#### [Directive]
Rewrite the data from the line containing "You are a GUI" through the end of the data, replacing "screenshot" with "screen image" and keeping everything else the same. Leave the pictures out of your answer.

#### [Provided entries]
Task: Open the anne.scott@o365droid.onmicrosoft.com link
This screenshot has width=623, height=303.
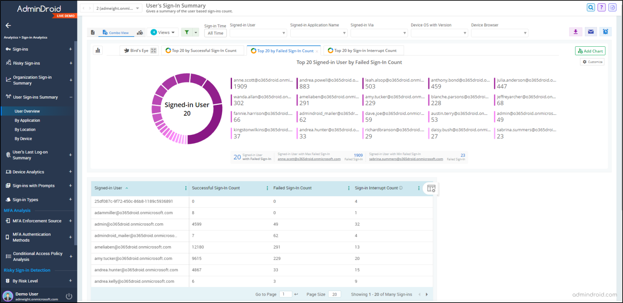Action: click(310, 159)

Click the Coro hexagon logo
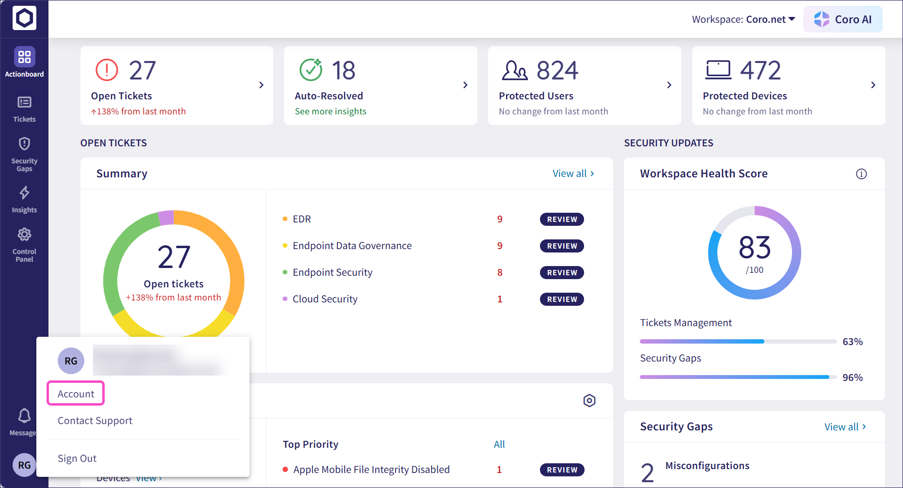click(24, 18)
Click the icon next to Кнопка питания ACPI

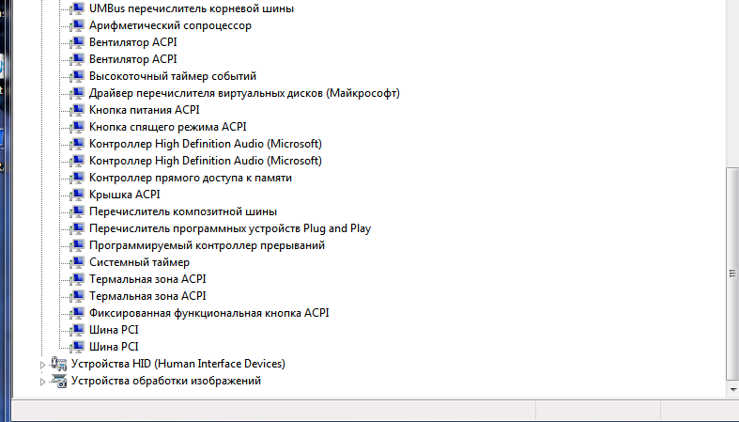(78, 110)
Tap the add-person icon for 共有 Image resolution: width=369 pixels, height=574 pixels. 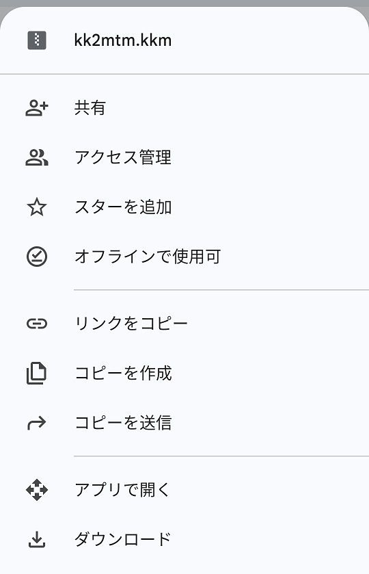pyautogui.click(x=37, y=108)
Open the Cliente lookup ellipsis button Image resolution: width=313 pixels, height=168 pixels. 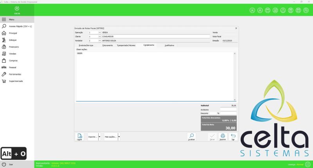pyautogui.click(x=100, y=36)
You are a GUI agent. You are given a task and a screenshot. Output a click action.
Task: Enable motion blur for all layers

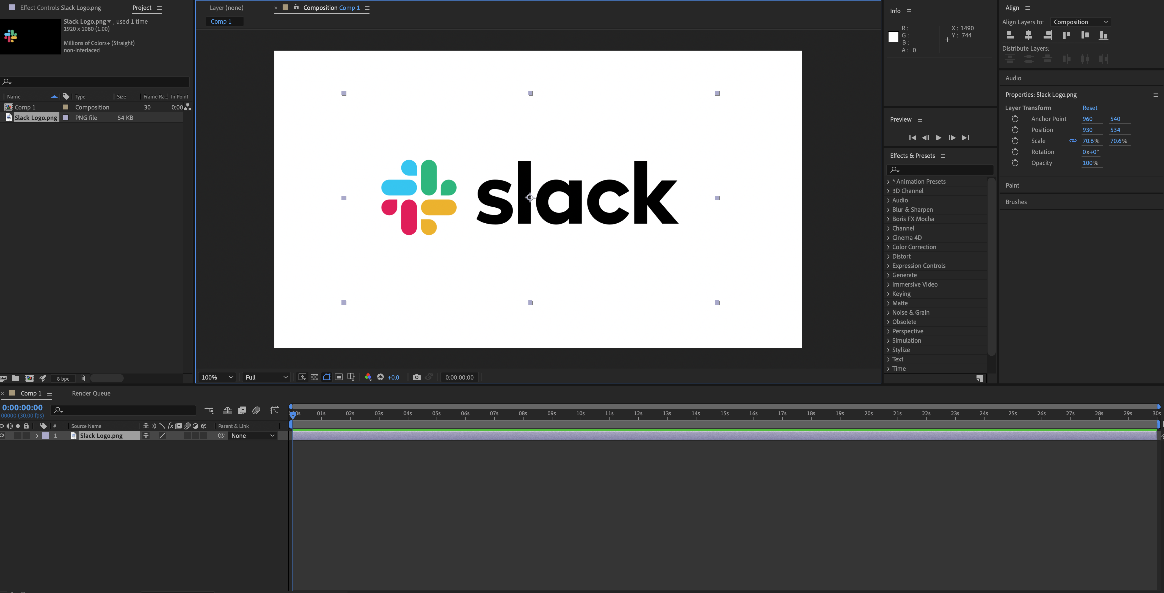pyautogui.click(x=256, y=410)
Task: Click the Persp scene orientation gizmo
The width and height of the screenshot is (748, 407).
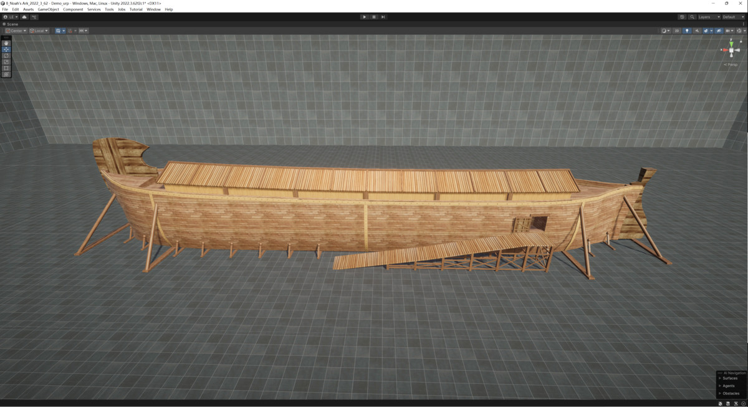Action: 731,64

#### [Exercise output]
You are a GUI agent. You are given a task and a screen image. Output a click action.
Task: Enable motion blur for all layers

pyautogui.click(x=256, y=410)
Task: Click the Persp scene orientation gizmo
The width and height of the screen image is (748, 407).
Action: 731,64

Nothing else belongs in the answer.